This slide is a recap of what an MDP is: a formal way to describe an agent repeatedly making decisions in a stochastic environment. The key idea is the Markov property: given the current state and chosen action, the distribution over the next state and reward does not depend on earlier history.
- States: the finite set of situations the agent can be in (what the agent “needs to know” to predict what happens next).
- Actions: the finite set of choices available to the agent in each state (often the same action set everywhere).
- Dynamics: how the world responds to an action—captured by probabilities of what next state and reward you’ll get.
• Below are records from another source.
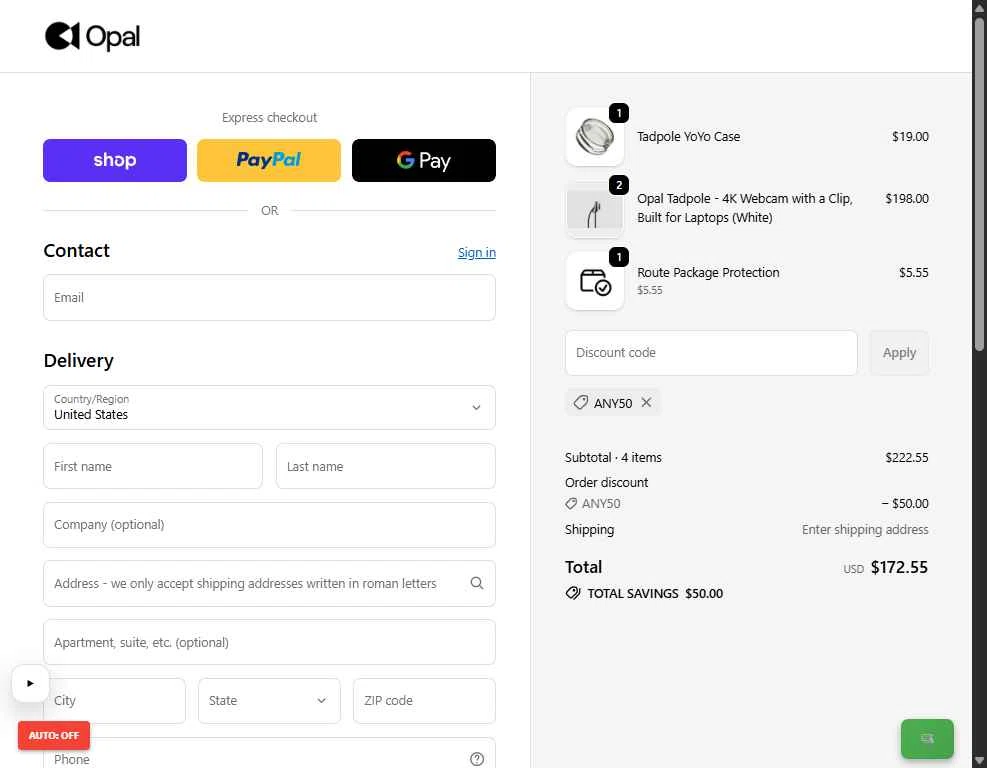Click the Tadpole YoYo Case thumbnail
The width and height of the screenshot is (987, 768).
pyautogui.click(x=595, y=137)
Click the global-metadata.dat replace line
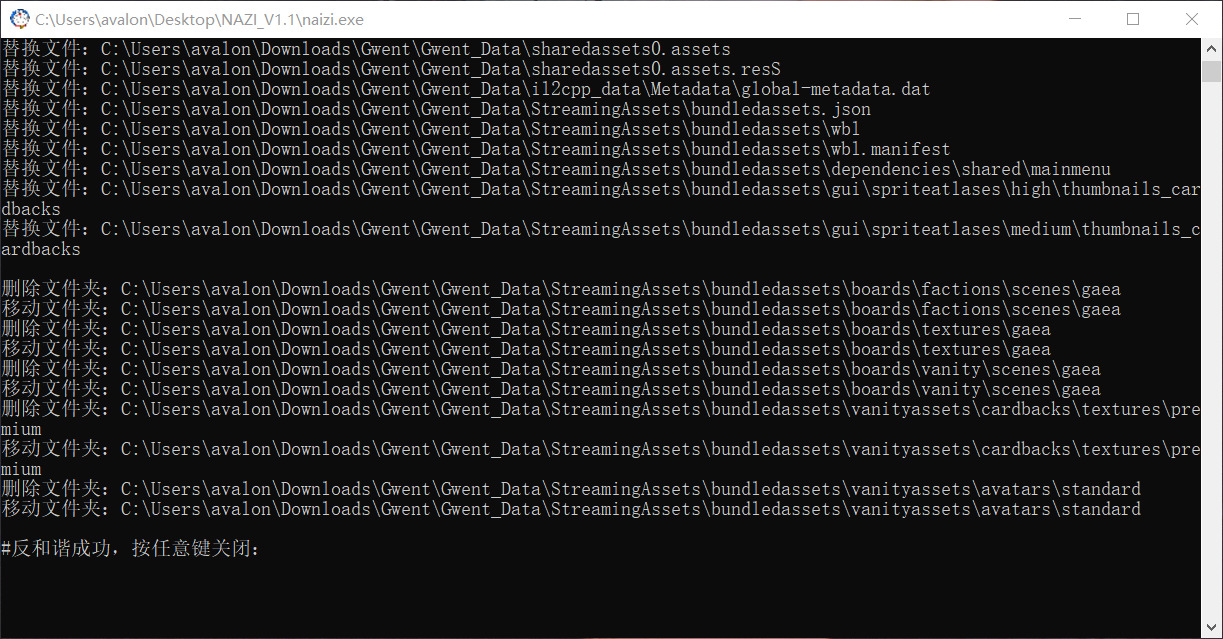 [x=465, y=89]
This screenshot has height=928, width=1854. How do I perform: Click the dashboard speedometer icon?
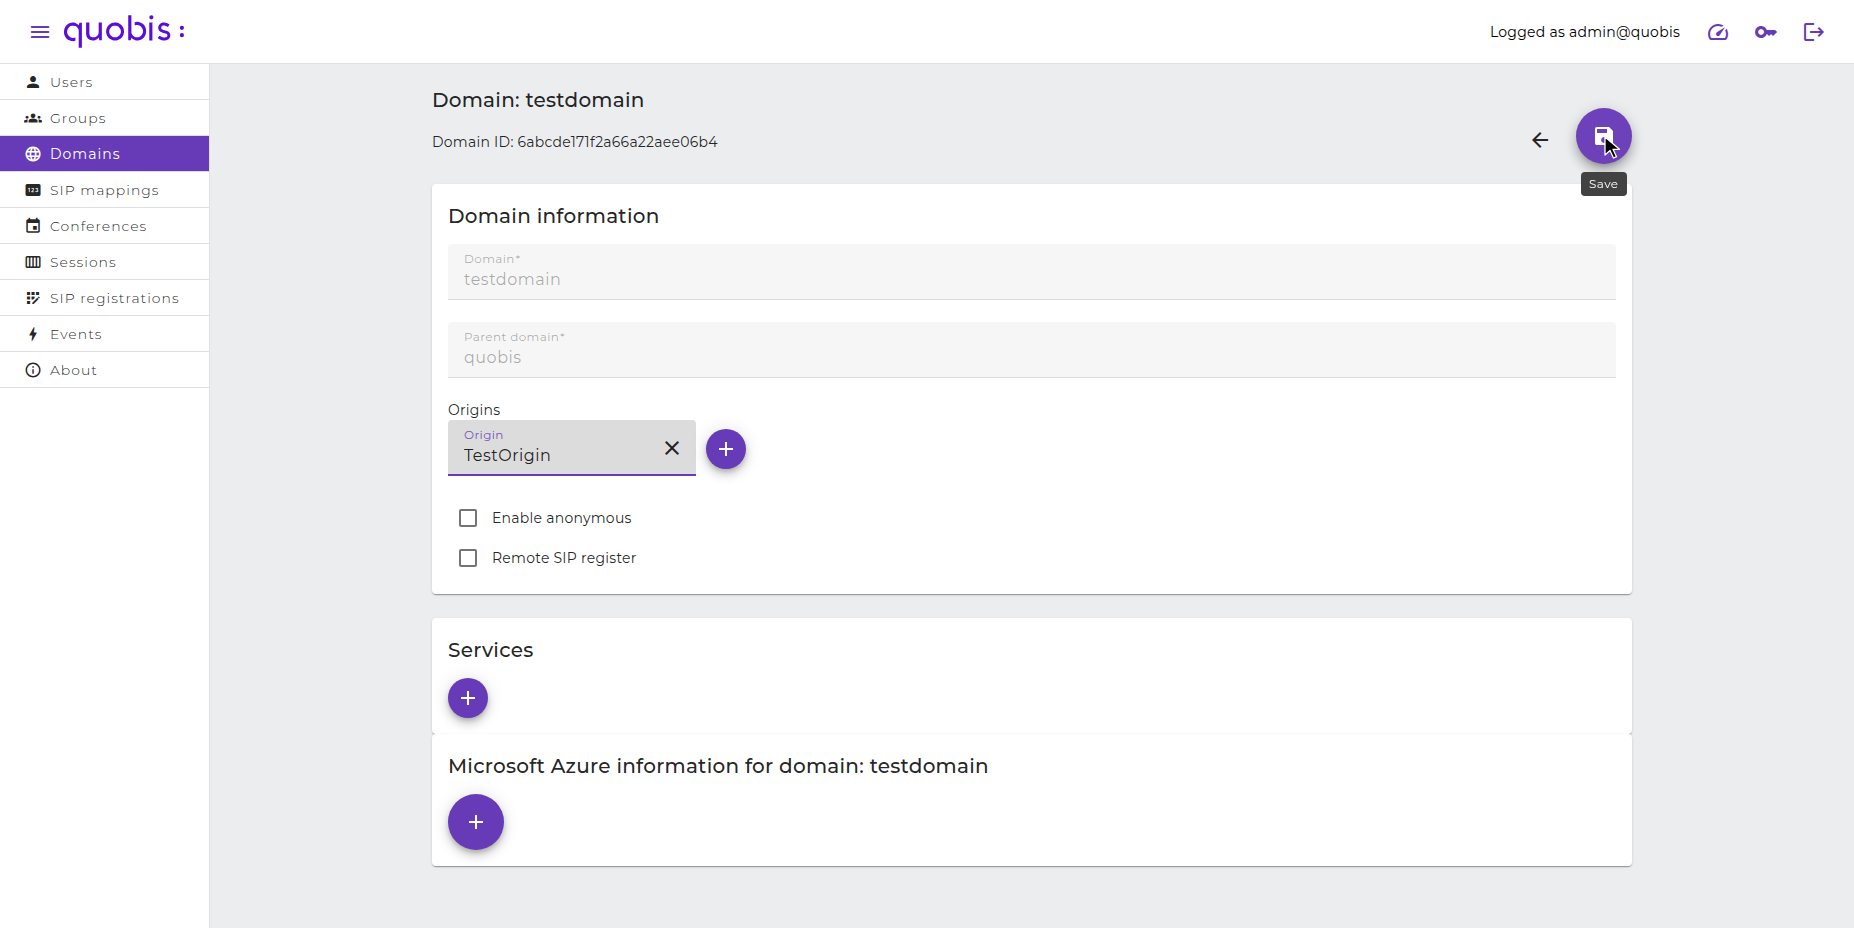(x=1718, y=32)

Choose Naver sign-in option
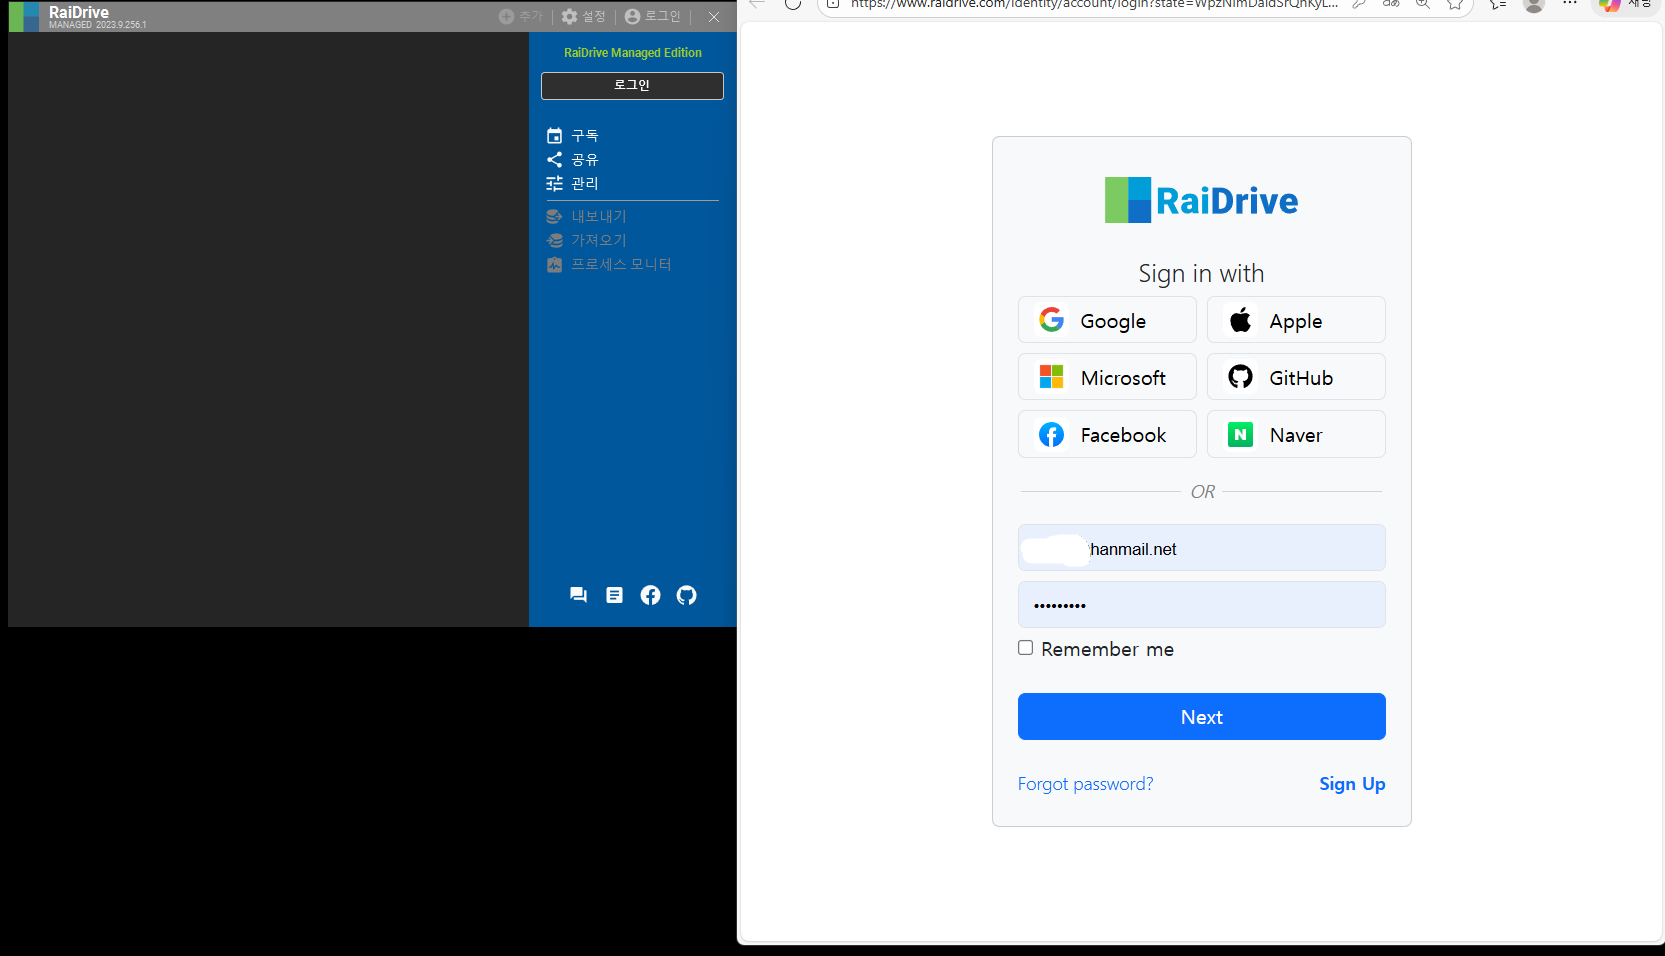(1295, 434)
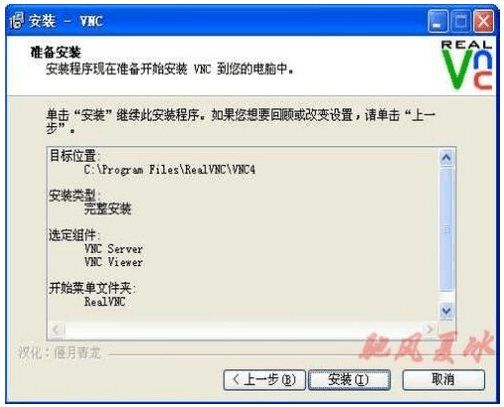This screenshot has width=504, height=407.
Task: Click the 准备安装 header title
Action: click(x=56, y=52)
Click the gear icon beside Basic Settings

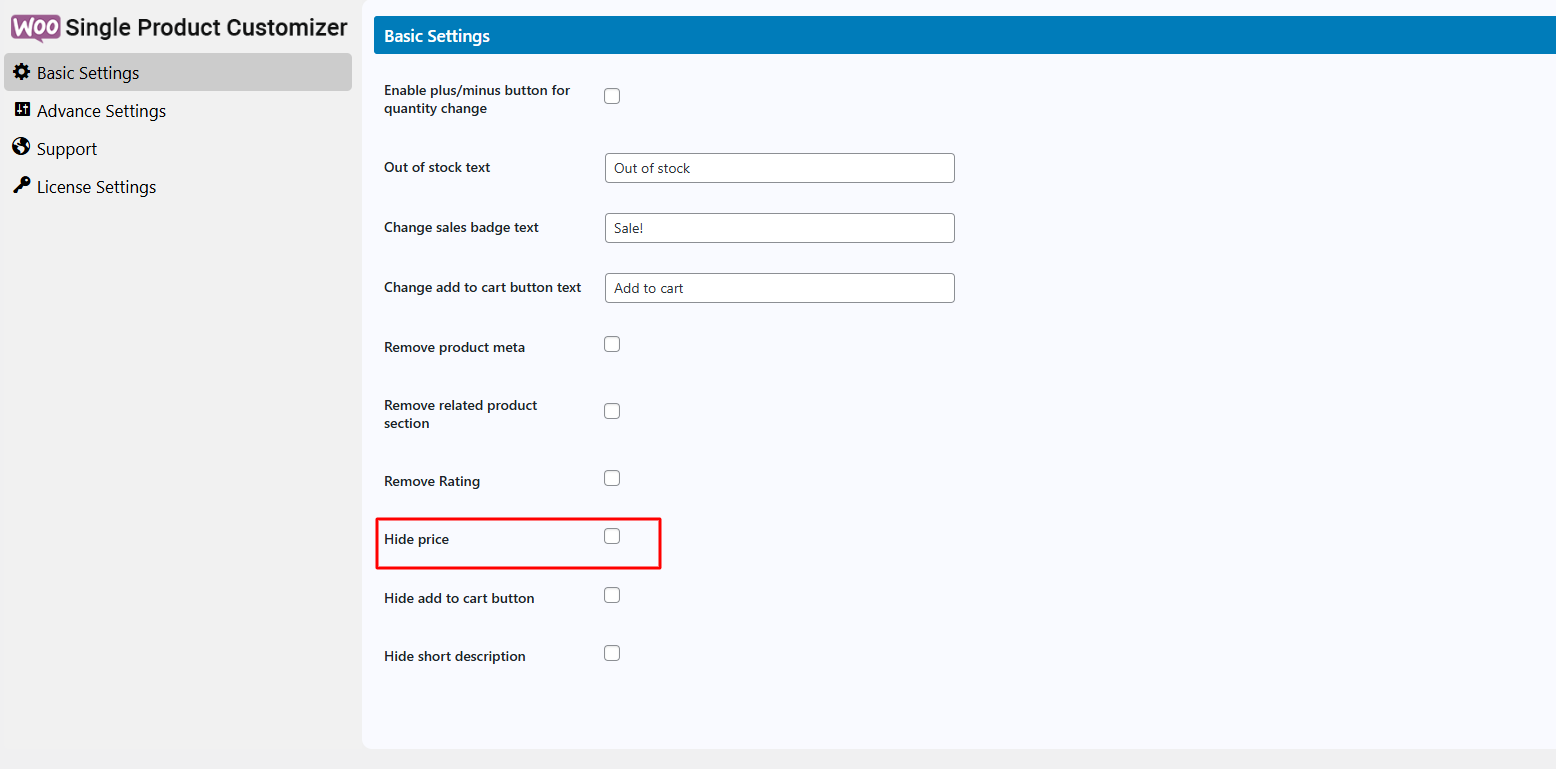pos(21,72)
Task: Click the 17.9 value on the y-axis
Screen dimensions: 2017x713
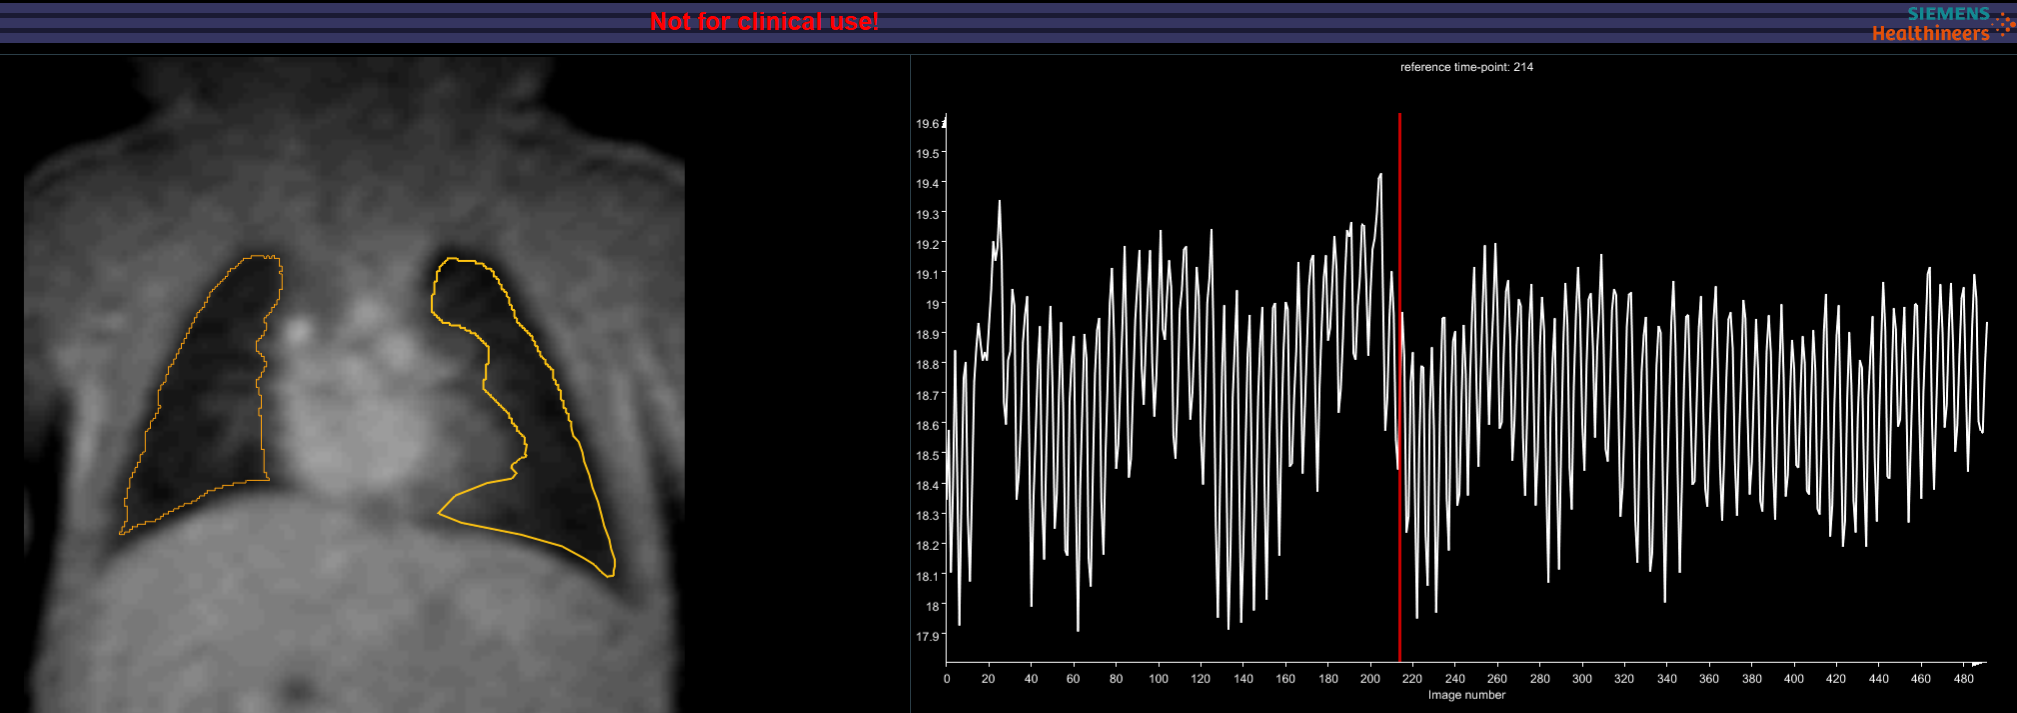Action: 927,637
- Discount factor: a number between 0 and 1 that expresses how much future rewards matter compared to immediate rewards (smaller means more short-sighted).
$$
p(s',r\mid s,a) \doteq \Pr\{S_t = s',\, R_t = r \mid S_{t-1} = s,\, A_{t-1} = a\}
$$
Meaning of the symbols
- $p(s',r\mid s,a)$: dynamics model; probability of seeing next state and reward given current state and action.
- $s$: current state.
- $a$: action taken in the current state.
- $s'$: next state.
- $r$: reward observed on the transition.
- $S_{t-1}$: random variable for the state at time $t-1$.
- $A_{t-1}$: random variable for the action at time $t-1$.
- $S_t$: random variable for the state at time $t$.
- $R_t$: random variable for the reward at time $t$.
- $\gamma$: discount factor that weights future rewards.